N’ayant pas pris cette donne pourtant simple en compte, Copé a mis le doigt dans un engrenage infernal. Il lance une grande campagne pour expliquer que le PS va constituer un fichier de ses sympathisants et donc, en creux, de ses adversaires. Sur qui cette menace et cette peur peuvent-elles fonctionner ? Pas sur les sympathisants de gauche, qui, on l’imagine, se moquent bien d’être identifiés à gauche par un parti de … gauche. Les électeurs de droite sont donc la seule cible restante. Mais une fois la peur instillée dans leur esprit, quelle latitude d’action leur est-il donnée ? Signer des pétitions contre les primaires du PS, s’enchaîner à la porte des bureaux de vote pour en bloquer l’accès ? Dans cette phase de la campagne présidentielle, la préoccupation du PS n’est pas de s’adresser à l’ensemble des Français ou de ne pas déplaire à l’électorat de droite, mais de rassembler son camp autour de la désignation de son candidat. La campagne de l’UMP n’aura donc aucun impact sur les Français concernés par cette phase, si ce n’est peut-être, a contrario, en les mobilisant en défense autour du PS, tant la manœuvre est grossière et agressive.

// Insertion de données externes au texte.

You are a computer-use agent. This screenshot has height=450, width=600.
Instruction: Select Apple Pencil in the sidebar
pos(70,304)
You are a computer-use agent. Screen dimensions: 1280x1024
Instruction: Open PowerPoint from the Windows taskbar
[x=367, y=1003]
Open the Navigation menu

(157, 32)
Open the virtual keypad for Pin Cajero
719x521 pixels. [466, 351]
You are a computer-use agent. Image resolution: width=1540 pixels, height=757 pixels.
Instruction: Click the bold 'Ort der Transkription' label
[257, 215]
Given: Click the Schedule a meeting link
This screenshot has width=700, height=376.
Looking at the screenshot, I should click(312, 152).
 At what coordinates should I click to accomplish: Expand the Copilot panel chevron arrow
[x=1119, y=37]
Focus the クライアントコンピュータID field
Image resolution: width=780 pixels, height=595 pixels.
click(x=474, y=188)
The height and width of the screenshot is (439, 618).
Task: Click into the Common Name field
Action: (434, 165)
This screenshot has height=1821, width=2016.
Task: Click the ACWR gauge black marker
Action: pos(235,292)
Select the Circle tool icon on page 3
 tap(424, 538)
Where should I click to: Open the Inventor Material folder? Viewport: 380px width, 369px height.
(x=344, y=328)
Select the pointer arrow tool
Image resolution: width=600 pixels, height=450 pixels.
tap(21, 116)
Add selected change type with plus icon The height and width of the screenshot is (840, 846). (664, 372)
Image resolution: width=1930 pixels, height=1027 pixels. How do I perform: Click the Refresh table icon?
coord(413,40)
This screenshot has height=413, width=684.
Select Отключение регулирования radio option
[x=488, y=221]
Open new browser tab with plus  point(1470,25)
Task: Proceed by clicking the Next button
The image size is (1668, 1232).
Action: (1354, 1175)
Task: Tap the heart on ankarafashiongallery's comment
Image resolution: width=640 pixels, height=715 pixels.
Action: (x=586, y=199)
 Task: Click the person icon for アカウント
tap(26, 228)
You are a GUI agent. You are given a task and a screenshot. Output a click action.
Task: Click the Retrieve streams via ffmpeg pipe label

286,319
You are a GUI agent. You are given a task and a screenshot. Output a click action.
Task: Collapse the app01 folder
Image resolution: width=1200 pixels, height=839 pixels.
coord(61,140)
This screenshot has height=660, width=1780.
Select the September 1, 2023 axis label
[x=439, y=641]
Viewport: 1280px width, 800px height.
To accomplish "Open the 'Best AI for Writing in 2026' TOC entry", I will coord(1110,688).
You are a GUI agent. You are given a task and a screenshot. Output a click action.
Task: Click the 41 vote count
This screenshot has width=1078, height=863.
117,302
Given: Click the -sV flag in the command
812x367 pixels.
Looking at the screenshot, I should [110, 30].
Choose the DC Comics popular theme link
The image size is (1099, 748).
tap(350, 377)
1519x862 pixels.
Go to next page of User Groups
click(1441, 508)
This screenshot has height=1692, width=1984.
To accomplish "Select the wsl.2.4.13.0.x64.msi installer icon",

Et ce ne n’est pas tout : non content de n’avoir aucune efficacité au regard des intérêts de l’UMP, ce plan d’attaque pourrait bien servir ceux du PS. D’ici à novembre, le parti socialiste a un seul problème : faire connaître un processus politique original à une population qui pratique de façon croissante l’abstention aux « vrais » scrutins, et convaincre celle-ci de s’y engager. Le principal défaut des primaires est en effet leur nouveauté, le manque de pratique et d’habitude démocratique autour d’elles. Or leur succès sera directement corrélé à leur taux de participation. Justement, en persistant à critiquer chaque détail des primaires, l’UMP permet fort simplement une sorte de « visite du propriétaire » et de démonstration gratuite du fonctionnement de celles-ci au grand public. Je serais curieux de comparer le degré de connaissance par la population française des primaires socialistes avant, et après, l’offensive UMP, qui risque de ne pas avoir d’autre effet que de renforcer la curiosité et l’intérêt … autour du dispositif socialiste.
Affoler en vain son électorat et faire, à grands frais, de la publicité pour son principal concurrent : on a connu mieux. Une fois la bataille de l’illégalité perdue, Copé et l’UMP n’avaient en réalité qu’une chose à faire, essayer d’étouffer les primaires pour amoindrir au maximum leur effet politique. Ce qui impliquait de se taire à leur sujet, de jouer discrètement leur pourrissement en pariant sur la propension à la division des socialistes, et idéalement de susciter un contre-feu politique conséquent à droite. Soit tout l’inverse de ce qui est actuellement fait, avec une débauche d’énergie et d’espace médiatique étonnante. Finalement, le bâton de maréchal attendra encore pour le général Copé.